• **PROBLEM**: Reproduce the listing from the line containing "At what coordinates" through its end, requests included, offsetting every coordinate in the answers by 72. Omit the pictures from your reproduction.

• **INFORMATION SHOWN**:
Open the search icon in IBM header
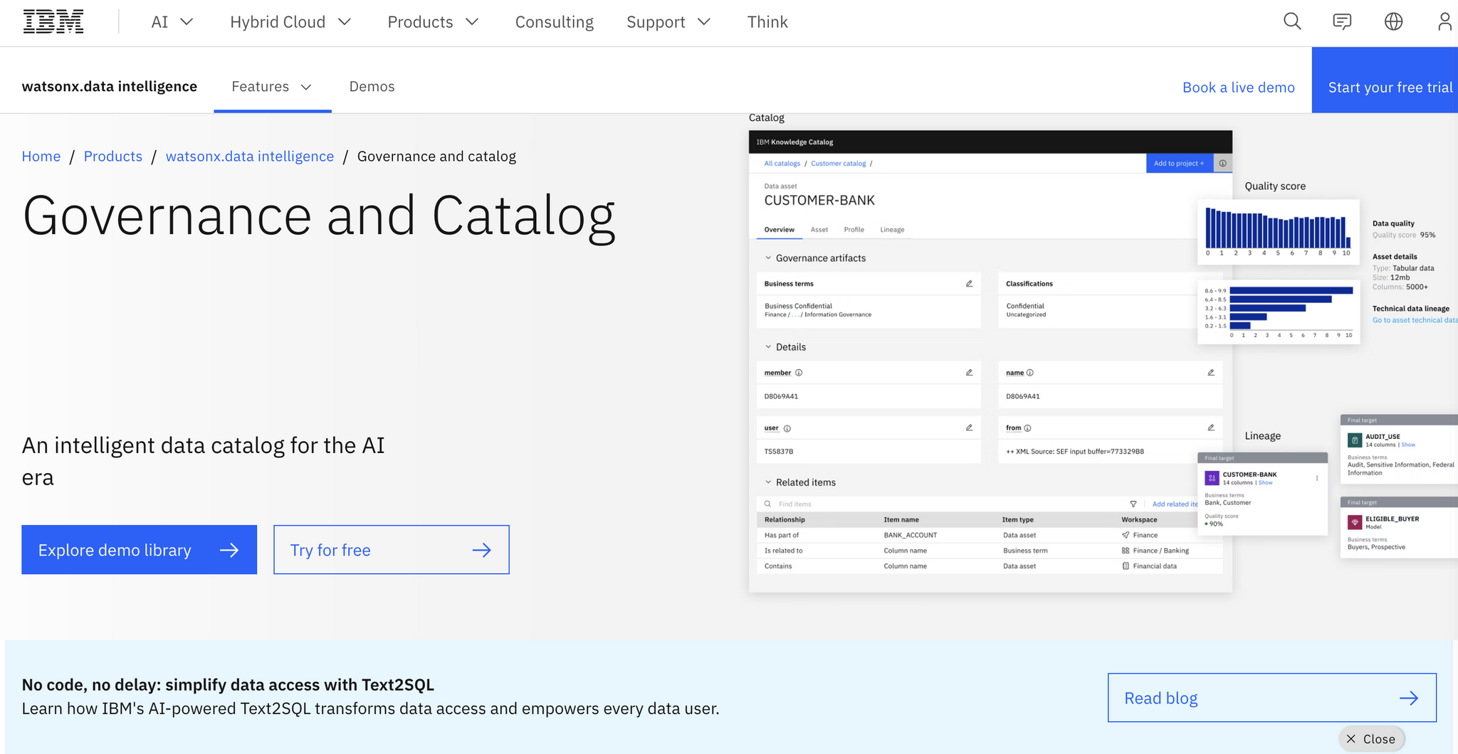 (x=1291, y=21)
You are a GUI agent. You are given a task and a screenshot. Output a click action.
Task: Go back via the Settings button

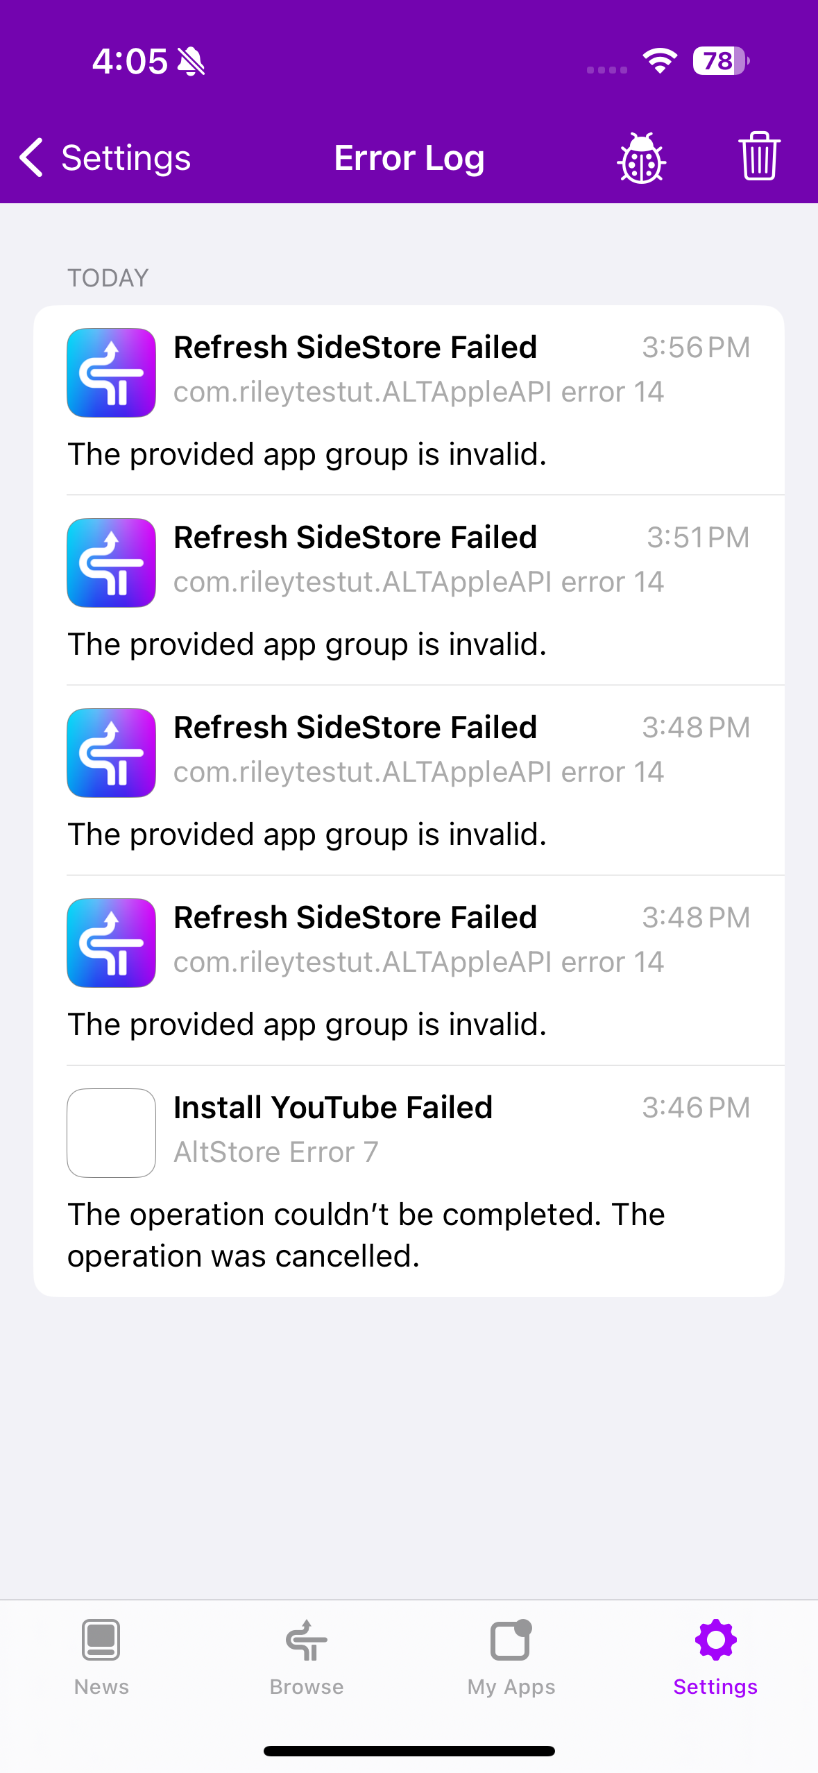click(126, 157)
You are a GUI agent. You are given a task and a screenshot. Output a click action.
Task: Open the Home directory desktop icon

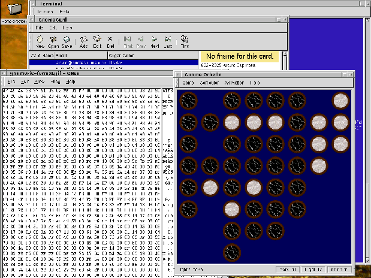[13, 11]
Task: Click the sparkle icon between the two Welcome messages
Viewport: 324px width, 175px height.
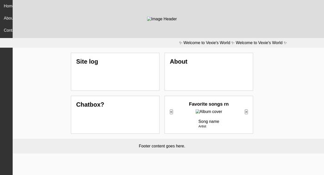Action: coord(233,43)
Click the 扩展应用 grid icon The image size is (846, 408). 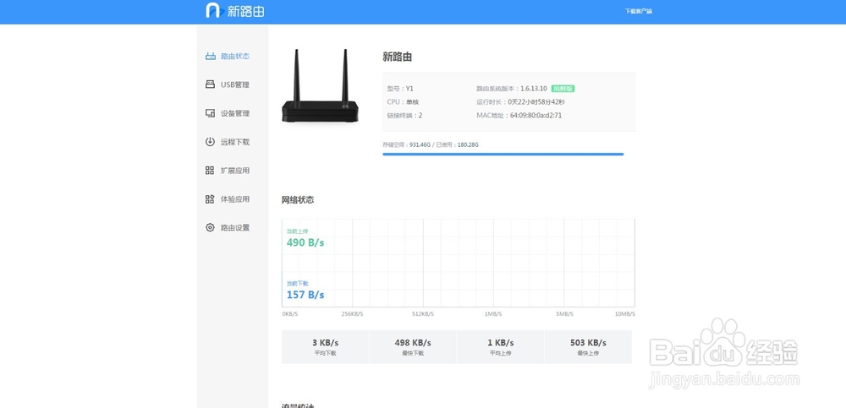[x=211, y=171]
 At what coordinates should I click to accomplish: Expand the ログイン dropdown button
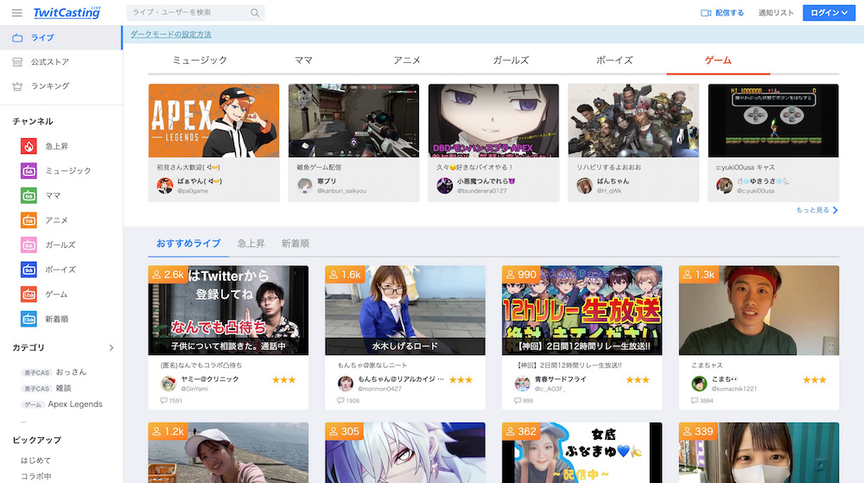826,13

• **FINAL ANSWER**:
 At what coordinates should I click to accomplish: Expand the ログイン dropdown button
898,85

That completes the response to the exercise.